5.2. Limitations of the COLLAGE Tool and Workshops

A limitation of the model in its current form that became apparent during the workshops is that the participants often focused during the mapping sessions more on achieving the given goals in terms of renewable-energy production than on a critical and eventually conflicting discussion of potential locations for renewable-energy installations. Rather than discussing each single location in detail, it could be observed that some locations were mapped without much discussion in order to reach a certain amount of renewable energy. In the context of serious gaming, Harteveld et al. [39] describe this as the reflection dilemma that occurs when players, in our case the participants, forget the real world and focus on the world that is unravelling on the screen, i.e., the maptable, and this immersion detracts from the potential meaning. A potential way to overcome or at least mitigate this in the COLLAGE model would be to add other indicators to the model, particularly those that do not count only benefits, such as renewable energy produced, but also costs, such as loss of natural area, or other environmental impacts caused by the interventions. A cost–benefit calculation could also be a valuable add-on. If more trade-offs become visible, it will lead in turn to more serious interactions, discussions and mapping activities.
Another limitation of the model is that it can only host a limited number of participants, i.e., large-group participation would not be possible using the model. More maptables could be used to serve larger groups of participants, but that would also require more moderation, facilitation and technical support. Alternatively, the COLLAGE model could be applied in an analogue modus with participants working on large-scale paper maps and placing solar farms and wind turbines onto the map by means of Lego bricks and pawns from a board game. In doing so, potentially larger groups of participants could be involved. With such an analogue COLLAGE approach, the digital divide between different age groups in terms of computer and communication technology literacy could be addressed. In our workshops, we observed that younger participants were on average much faster at learning and applying the COLLAGE tool than the significantly older participants.
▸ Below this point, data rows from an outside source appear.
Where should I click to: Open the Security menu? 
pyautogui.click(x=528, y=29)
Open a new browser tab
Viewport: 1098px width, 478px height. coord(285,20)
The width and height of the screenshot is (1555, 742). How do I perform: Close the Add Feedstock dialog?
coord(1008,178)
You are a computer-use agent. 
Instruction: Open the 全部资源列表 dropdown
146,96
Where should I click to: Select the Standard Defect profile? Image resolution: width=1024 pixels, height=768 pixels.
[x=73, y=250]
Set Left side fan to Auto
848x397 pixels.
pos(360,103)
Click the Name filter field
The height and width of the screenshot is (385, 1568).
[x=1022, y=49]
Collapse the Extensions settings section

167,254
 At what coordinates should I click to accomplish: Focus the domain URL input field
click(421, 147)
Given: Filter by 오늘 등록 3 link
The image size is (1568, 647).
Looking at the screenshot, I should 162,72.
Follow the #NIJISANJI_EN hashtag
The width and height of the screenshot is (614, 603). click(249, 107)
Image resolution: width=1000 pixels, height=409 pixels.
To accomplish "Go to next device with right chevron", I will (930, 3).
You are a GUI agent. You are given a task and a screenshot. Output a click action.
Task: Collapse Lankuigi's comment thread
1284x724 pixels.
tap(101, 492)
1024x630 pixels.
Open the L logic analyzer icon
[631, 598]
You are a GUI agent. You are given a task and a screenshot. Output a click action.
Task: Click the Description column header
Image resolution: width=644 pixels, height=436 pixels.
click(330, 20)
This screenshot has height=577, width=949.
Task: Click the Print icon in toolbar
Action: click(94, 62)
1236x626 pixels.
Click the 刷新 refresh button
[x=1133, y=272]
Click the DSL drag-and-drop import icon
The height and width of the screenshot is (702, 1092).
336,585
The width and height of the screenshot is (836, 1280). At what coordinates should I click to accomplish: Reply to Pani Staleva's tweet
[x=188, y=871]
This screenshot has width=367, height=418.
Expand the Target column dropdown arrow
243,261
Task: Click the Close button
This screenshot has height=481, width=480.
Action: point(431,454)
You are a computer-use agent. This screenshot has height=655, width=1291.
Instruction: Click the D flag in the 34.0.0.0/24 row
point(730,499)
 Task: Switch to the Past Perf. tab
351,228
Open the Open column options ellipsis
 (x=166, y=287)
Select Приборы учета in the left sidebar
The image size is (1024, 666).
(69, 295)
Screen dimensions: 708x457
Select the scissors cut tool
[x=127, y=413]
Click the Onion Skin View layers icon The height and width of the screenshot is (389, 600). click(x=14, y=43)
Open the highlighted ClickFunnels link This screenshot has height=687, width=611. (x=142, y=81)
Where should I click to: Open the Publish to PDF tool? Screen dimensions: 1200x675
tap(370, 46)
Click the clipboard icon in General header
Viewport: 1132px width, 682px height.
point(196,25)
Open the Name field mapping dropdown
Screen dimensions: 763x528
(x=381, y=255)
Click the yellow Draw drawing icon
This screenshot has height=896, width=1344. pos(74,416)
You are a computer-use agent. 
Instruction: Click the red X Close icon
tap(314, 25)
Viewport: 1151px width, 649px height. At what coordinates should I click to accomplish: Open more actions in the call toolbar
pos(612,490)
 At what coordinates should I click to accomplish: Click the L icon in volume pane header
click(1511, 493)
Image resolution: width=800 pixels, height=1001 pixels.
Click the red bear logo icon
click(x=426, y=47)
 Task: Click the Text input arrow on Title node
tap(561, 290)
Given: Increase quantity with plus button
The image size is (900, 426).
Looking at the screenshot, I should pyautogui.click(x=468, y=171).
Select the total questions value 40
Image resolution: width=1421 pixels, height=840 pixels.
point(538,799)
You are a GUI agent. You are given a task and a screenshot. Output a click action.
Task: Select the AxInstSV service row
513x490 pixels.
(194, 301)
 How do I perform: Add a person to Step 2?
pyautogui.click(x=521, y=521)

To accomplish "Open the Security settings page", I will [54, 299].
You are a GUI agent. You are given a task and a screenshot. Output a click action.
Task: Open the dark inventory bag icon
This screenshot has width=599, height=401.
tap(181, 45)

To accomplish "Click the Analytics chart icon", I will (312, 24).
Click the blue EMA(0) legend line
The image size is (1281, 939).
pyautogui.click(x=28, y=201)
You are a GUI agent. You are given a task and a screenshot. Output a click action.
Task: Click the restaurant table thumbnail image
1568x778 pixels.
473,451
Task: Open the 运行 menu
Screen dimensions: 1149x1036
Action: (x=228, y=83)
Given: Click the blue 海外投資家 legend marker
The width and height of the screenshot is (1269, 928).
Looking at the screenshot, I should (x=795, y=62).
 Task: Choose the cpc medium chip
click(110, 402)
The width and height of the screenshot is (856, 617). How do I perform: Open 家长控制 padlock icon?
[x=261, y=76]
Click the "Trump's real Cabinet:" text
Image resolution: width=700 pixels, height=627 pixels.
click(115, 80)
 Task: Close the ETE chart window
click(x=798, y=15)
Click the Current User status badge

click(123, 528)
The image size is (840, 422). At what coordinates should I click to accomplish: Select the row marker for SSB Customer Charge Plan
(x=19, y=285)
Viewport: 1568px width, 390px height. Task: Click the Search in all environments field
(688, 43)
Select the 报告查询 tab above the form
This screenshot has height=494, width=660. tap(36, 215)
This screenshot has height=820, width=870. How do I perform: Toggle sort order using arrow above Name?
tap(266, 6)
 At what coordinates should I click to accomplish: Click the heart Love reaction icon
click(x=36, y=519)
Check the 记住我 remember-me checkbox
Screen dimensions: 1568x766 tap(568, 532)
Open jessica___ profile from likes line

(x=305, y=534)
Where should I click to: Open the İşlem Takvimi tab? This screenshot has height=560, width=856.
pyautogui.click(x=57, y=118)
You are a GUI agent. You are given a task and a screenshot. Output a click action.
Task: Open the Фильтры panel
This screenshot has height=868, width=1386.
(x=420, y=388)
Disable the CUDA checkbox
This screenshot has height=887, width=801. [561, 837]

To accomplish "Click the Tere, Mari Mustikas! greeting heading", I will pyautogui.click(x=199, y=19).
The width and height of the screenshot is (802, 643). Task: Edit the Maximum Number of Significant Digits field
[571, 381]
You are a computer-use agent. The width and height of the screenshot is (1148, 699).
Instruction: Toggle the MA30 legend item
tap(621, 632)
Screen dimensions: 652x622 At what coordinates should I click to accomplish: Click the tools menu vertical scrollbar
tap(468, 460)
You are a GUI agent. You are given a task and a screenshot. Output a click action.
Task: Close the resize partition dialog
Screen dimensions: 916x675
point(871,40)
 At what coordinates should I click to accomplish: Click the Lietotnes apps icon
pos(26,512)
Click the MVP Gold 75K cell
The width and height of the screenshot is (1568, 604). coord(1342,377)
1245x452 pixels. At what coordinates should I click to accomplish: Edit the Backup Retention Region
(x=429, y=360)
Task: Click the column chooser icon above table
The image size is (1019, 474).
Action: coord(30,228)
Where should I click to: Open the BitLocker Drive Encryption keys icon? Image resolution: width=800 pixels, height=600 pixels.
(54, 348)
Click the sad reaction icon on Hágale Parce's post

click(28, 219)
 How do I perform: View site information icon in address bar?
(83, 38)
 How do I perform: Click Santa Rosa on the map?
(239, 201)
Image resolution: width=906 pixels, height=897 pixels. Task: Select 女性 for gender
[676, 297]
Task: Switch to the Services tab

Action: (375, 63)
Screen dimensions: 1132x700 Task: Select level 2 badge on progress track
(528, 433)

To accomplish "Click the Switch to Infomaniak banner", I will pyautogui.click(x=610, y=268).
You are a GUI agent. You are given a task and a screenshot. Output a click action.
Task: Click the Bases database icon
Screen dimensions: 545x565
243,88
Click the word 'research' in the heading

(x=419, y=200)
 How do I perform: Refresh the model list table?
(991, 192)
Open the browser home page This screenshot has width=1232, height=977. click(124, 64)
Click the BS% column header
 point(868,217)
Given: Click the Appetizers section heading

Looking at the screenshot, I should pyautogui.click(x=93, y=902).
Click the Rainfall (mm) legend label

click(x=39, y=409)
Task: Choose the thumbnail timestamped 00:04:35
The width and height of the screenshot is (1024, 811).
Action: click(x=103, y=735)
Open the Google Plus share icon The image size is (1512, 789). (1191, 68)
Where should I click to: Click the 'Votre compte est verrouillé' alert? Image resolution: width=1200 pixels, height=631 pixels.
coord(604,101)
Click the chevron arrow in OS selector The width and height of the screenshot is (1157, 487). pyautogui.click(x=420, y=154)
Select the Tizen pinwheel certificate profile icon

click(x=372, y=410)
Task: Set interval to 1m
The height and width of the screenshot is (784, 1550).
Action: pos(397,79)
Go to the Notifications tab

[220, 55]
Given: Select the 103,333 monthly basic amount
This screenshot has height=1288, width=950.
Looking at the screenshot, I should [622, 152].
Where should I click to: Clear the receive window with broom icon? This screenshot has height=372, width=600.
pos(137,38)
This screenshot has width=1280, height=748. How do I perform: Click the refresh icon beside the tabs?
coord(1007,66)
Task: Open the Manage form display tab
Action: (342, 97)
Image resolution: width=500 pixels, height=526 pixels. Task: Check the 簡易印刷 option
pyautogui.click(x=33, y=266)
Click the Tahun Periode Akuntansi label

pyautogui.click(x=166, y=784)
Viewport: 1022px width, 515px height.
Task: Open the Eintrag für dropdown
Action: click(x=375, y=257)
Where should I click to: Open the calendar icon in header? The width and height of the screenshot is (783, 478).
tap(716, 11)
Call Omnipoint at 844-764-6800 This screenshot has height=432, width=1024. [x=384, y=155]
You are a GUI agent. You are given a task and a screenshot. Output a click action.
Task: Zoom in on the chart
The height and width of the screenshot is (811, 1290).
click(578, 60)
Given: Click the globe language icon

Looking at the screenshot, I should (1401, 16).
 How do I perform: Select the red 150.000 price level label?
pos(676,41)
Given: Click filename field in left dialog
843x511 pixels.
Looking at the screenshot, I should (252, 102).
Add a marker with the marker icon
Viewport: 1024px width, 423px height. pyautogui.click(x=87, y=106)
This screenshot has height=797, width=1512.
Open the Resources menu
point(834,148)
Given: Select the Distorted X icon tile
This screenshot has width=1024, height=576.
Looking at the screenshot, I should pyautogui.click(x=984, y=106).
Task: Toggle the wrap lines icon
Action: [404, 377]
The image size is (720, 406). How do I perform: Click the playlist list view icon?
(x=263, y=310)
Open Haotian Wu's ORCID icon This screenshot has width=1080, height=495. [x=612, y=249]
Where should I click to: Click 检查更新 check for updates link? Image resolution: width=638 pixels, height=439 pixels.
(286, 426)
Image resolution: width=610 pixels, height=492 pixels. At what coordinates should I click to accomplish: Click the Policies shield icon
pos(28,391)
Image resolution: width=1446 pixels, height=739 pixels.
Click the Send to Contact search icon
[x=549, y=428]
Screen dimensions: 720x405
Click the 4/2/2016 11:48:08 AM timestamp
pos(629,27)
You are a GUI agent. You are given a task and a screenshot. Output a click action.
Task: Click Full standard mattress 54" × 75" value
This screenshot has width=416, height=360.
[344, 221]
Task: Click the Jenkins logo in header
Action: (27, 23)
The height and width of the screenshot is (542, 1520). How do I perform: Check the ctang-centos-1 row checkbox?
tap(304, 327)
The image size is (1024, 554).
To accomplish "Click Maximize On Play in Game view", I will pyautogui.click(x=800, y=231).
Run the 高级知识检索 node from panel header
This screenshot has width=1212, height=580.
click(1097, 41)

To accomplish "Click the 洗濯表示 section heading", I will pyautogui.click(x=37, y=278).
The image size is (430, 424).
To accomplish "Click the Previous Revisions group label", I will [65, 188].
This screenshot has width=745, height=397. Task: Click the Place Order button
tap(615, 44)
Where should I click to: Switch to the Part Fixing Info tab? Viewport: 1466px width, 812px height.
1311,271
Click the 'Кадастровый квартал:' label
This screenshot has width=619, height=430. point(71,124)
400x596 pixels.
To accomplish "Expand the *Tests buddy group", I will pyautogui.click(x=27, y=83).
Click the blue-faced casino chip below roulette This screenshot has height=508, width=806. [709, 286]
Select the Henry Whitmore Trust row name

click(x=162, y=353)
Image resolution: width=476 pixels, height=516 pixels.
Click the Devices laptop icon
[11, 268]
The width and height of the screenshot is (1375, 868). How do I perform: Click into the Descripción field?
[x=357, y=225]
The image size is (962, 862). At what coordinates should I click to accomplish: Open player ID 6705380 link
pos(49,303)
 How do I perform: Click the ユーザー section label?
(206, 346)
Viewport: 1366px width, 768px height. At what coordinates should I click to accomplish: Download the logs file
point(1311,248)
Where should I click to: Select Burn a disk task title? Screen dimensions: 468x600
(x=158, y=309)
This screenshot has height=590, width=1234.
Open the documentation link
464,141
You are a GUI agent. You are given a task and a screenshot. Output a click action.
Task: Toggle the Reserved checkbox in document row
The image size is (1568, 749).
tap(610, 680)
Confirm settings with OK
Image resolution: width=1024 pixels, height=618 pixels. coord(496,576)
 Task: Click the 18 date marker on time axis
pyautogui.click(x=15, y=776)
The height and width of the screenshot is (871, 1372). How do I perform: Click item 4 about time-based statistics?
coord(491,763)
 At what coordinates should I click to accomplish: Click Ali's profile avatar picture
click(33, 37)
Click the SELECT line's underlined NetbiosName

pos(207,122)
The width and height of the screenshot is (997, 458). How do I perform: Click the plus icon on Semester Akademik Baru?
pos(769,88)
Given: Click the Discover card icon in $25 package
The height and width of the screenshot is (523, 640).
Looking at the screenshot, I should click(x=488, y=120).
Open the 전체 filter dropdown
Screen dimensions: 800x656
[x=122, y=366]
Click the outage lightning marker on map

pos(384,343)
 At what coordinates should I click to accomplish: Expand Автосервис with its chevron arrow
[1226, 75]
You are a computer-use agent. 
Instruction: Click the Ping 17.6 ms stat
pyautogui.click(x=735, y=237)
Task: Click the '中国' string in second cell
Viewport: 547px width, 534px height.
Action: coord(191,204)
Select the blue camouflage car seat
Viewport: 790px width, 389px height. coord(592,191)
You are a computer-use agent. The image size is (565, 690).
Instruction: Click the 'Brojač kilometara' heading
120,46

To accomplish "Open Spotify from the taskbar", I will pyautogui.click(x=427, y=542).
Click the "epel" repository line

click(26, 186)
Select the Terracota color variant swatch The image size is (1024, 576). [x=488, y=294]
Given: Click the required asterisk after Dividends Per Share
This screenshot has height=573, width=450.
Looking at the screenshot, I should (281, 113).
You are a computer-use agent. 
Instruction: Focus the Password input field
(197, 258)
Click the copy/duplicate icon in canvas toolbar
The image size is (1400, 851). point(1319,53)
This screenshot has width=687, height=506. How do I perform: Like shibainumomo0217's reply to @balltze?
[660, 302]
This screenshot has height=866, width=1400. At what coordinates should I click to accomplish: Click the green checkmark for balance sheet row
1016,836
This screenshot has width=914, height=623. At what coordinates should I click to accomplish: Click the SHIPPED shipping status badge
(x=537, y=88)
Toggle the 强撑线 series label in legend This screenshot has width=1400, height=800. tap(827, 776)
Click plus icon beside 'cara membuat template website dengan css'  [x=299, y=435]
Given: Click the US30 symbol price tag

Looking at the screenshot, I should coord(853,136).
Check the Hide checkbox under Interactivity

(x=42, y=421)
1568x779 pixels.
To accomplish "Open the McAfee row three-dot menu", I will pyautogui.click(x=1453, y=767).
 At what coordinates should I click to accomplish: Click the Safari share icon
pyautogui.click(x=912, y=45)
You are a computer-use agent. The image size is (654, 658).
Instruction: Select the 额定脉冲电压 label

However, the downside of such an analogue COLLAGE approach would be that all the advantages resulting from the digital approach would be lost, such as zooming into locations on the interactive maptable and the on-the-fly calculation of outcome indicators. Consequently, the goals of analogue COLLAGE workshops would have to be adapted.
Finally, one limitation that became obvious during the mapping sessions was the lack of data included in the model. An obviously useful layer of information would be to know which buildings are constructed in a manner suitable for solar rooftops and which are not. Other layers of data and information that could be added to improve the model would be the spatially different wind capacity or the quality or fertility of the soil on the agricultural land. This would enable a better assessment of how much wind can be harvested where and at what cost, hence addressing a further trade-off in addition to those discussed above.
The analysis of workshop results could have benefitted if the participants had been interviewed prior to the workshop as well as afterwards. This was not possible for logistical reasons, as the participants were not asked to give their email addresses while registering for the workshops. With such information, changes in attitudes towards renewable energy could have been attributed much more clearly to the COLLAGE tool and workshop. However, it should be recognized that citizens’ environmental positions and attitudes only change slowly and over long periods of time, but not necessarily within a two-hour workshop. We can conclude that stakeholders as well as citizens should ideally be involved in a series of workshops with the COLLAGE tool; not only to fully understand and utilize the benefits of the tool, but also in order to contribute to the concrete development and roll out of the tool for a specific location and context in the sense of a participatory, stakeholder-based modelling process [40] that helps increase the quality, and thereby legitimacy, of the models as well as triggering collaborative learning effects.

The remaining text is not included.